ZERO will put a stop to it.
COMMON SENSE will keep it a talking point and go no further.
It makes sense in that the bags are made from petroleum in the first place. On the other hand, it doesn’t make sense in that a good percentage of these bags are used multiple times now. We save and reuse every one we bring home for something. I’ve used them as landscape barrier, garden produce bags, lined pots for planting, trash can liner, dirty clothes bags, gym bag, lunch bag, recycling bag, carry bags for Christmas presents, a rain hat (long story), dry bag for camping, fish “creel”, a portalet (another long story), tailgating. That’s what I can think of in recent months. We have an elastic tube thingy we stuff them in the top and then you pull one out the bottom. If we didn’t have these as a resource, we would likely buy a box of news ones.
In short, there is probably lower hanging fruit in the alternative fuels category.
Dog poop bags!
The problem seems to be that the mass of those bags is spread out thinly over a huge area, difficult to access/collect.
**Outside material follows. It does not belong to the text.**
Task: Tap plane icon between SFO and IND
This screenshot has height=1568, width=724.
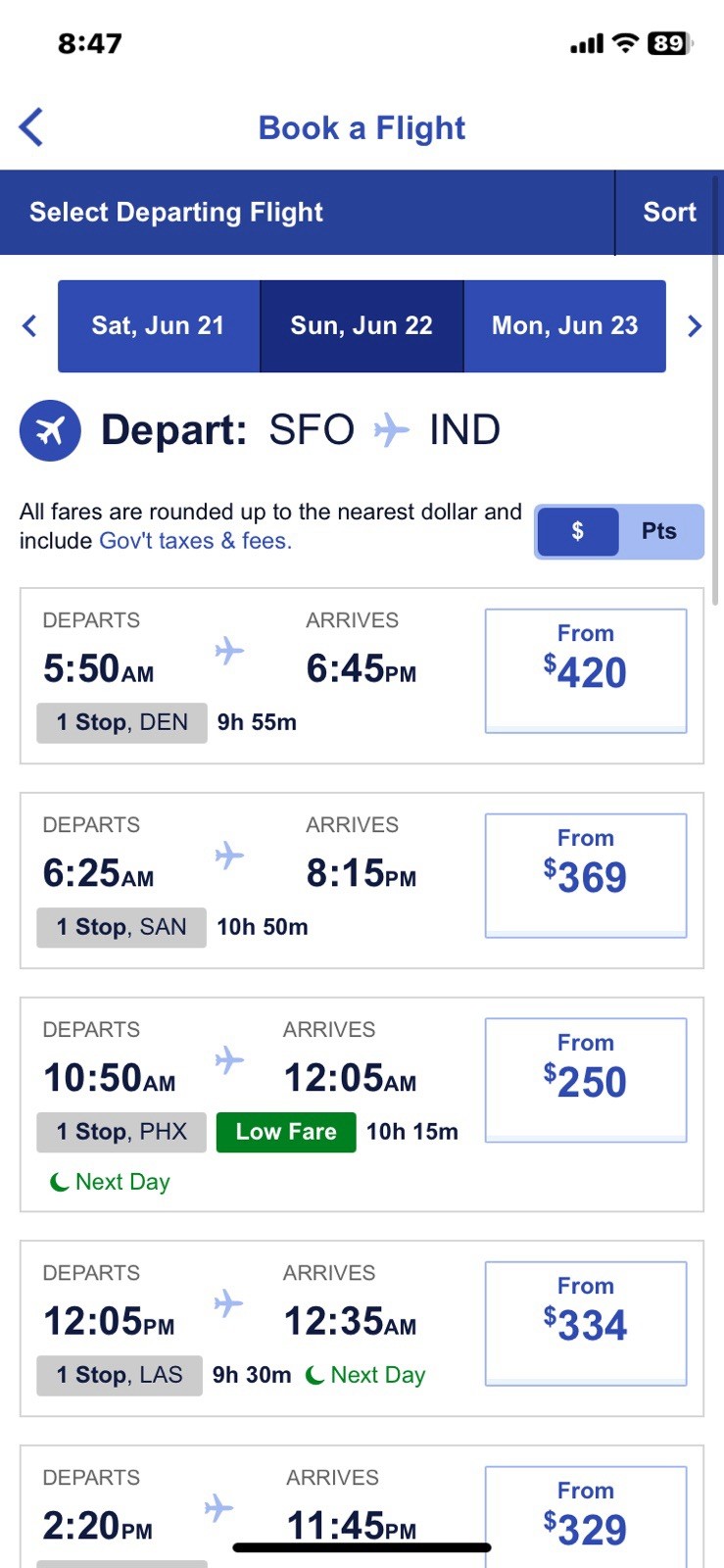Action: 392,430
What can be done about that (and still keep the recycling concept economically viable)?
Plus, the total mass is pretty low. I seem to be shopping almost daily, and accumulate quite a collection of those thin plastic bags over a month or two. Stuffed "tight" into a narrow cabinet as they arrive, and occasionally removed to be recycled. I am amazed at how many of them can be compressed into one of their brethren, and that narrow cabinet full is reduced to two or three bags "full". Even those are featherweight. I'd guess maybe a cup of fuel.
Not to say they shouldn't be recycled and put to best use, but in this household, the mass of (waste, empty) milk jugs is much greater than the mass of plastic shopping bags.
0bama's plan is trash the economy and a producer culture and turn us all into people shuffle down the road collecting plastic bags made in China out of the ditch to recycle into Jet A for Air Force One.
“...carry bags for Christmas presents, a rain hat (long story), dry bag for camping, fish creel, a portalet (another long story)...”
Well yeah - but that only took one bag.
Around here I just found out that you can shove them all into one bag and toss it in the bin of recyclables rather than taking them back to the store. We still end up with tons extra after using them for all of the other things you mentioned. (Portalet too if you count baby diapers!)
Or just give them to Robert in Tennessee - he eats 16 bags a week!
I live right on the edge of Austin city limits and we no longer shop in Austin because of the bag ban. Toting your own bags to go shopping is idiotic.
* Double bagging recommended
My super market, Gian Teagle, has a collection bin for plastic bags. I use a few at home for lining my office waste basket, and for cat poop, but most get returned to the store’s bin. I hope they’re used for a good purpose! I think I’ll ask the store’s manager what is done with them.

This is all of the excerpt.